A desgovernamentalização do SNS e a substituição progressiva dos mecanismos de comando burocrático administrativo por processos de autonomia e de auto-regulação democrática - naturalmente subordinados aos objectivos da política nacional de saúde - em que se articulem os poderes da tutela, das comunidades de base territorial servidas pelos serviços, e dos profissionais de saúde, constituem eixos estratégicos da reforma democrática do SNS que o PCP há muito sustenta.

De acordo com esta perspectiva geral o PCP sustenta a necessidade da urgente adopção de princípios de administração e gestão democrática do SNS, designadamente ao nível dos centros de saúde, dos hospitais e dos sistemas locais de saúde. E sustenta a necessidade de uma política de financiamento suficiente baseado em princípios de equidade.

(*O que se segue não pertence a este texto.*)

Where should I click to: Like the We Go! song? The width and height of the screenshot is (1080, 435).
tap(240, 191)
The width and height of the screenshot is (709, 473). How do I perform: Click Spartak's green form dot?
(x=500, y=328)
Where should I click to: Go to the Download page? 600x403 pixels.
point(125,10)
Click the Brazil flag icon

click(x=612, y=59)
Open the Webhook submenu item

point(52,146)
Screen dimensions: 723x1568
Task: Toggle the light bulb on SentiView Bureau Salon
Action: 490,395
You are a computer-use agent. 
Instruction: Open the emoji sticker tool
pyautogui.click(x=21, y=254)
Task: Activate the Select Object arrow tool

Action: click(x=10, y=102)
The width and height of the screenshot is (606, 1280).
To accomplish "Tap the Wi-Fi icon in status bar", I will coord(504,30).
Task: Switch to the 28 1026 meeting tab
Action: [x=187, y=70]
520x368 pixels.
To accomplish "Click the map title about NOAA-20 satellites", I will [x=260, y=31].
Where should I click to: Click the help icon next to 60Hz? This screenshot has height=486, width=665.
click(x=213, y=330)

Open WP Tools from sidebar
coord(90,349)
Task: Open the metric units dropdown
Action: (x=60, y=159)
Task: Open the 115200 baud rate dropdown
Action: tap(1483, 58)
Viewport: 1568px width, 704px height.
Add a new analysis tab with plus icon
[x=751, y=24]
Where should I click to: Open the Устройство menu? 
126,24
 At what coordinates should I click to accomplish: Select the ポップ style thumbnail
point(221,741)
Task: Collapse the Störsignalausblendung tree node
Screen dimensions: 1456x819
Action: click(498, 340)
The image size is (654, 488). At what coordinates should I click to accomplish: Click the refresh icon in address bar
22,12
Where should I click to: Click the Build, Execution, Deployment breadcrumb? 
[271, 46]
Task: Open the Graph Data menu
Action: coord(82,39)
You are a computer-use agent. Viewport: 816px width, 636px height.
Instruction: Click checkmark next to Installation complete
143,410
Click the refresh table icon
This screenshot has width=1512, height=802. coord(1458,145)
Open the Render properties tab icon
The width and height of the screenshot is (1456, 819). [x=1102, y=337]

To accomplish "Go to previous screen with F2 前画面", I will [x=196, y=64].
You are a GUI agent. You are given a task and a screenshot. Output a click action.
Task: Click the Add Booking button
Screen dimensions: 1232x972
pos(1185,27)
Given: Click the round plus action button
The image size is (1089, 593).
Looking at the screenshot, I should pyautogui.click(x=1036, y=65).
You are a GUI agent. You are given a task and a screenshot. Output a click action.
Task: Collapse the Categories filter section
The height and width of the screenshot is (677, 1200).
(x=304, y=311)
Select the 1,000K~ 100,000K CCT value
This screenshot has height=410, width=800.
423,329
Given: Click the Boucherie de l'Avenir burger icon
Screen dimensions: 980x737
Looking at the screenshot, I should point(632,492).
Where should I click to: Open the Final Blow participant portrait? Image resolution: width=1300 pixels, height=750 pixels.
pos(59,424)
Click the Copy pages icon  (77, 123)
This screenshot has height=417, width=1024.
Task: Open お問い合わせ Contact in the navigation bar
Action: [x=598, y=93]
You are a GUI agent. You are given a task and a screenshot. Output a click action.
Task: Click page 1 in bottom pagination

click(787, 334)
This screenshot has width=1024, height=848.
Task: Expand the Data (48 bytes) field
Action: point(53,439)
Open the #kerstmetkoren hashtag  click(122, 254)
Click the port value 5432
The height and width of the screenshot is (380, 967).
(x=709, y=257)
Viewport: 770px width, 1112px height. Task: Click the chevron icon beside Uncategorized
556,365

Entre as orientações e medidas concretizadoras que são defendidas referem-se, nomeadamente:

  1. A adopção do concurso como método de selecção dos membros dos conselhos de administração dos hospitais e das direcções dos centros de saúde. A base do concurso é o caderno de encargos elaborado pela Administração Regional de Saúde. E o júri de avaliação das candidaturas deverá possuir uma composição idónea e diversificada.
  2. A constituição em cada hospital e em cada centro de saúde de um Conselho consultivo, constituído por representantes de associações de utentes e de organizações sindicais, bem como por representantes, respectivamente, das assembleias municipais e das assembleias de freguesia das suas áreas de influência, e dotado de amplas atribuições.
  3. A definição da qualidade dos serviços de saúde como um objectivo de desenvolvimento contínuo, a ser avaliada sistematicamente pela respectiva Comissão de Avaliação, e devendo incidir sobre as funções e objectivos definidos para cada instituição, serviço ou centro de responsabilidade.
  4. O desenvolvimento de uma política de estímulos aos serviços e aos profissionais do SNS, tendo como objectivo a prestação de cuidados de saúde com melhor qualidade e com maior eficácia.
  5. A consagração legal de princípios e critérios do financiamento público do SNS. Nomeadamente: que o SNS é financiado pelo Orçamento do Estado, de acordo com o crescimento da riqueza nacional, e de forma a garantir a prestação de cuidados de saúde de qualidade; que a atribuição anual a cada Administração Regional de Saúde das verbas necessárias à prestação de cuidados de saúde à população residente em cada região, deve ter como base critérios sócio-económicos, demográficos e sanitários, as necessidades e os recursos existentes, e visar objectivos de equidade social; que a atribuição de financiamento às entidades prestadoras de cuidados de saúde deve ter como base orçamentos-programa contratualizados pelas Agências de cada Administração Regional de Saúde.
  6. A definição de que a prestação de cuidados de saúde no SNS assenta no pressuposto do aproveitamento integral da capacidade instalada da sua rede de serviços e de que o recurso a meios externos só pode ter lugar em situações de insuficiência ou esgotamento da capacidade instalada e com custos que não sejam superiores aos constantes das tabelas do SNS.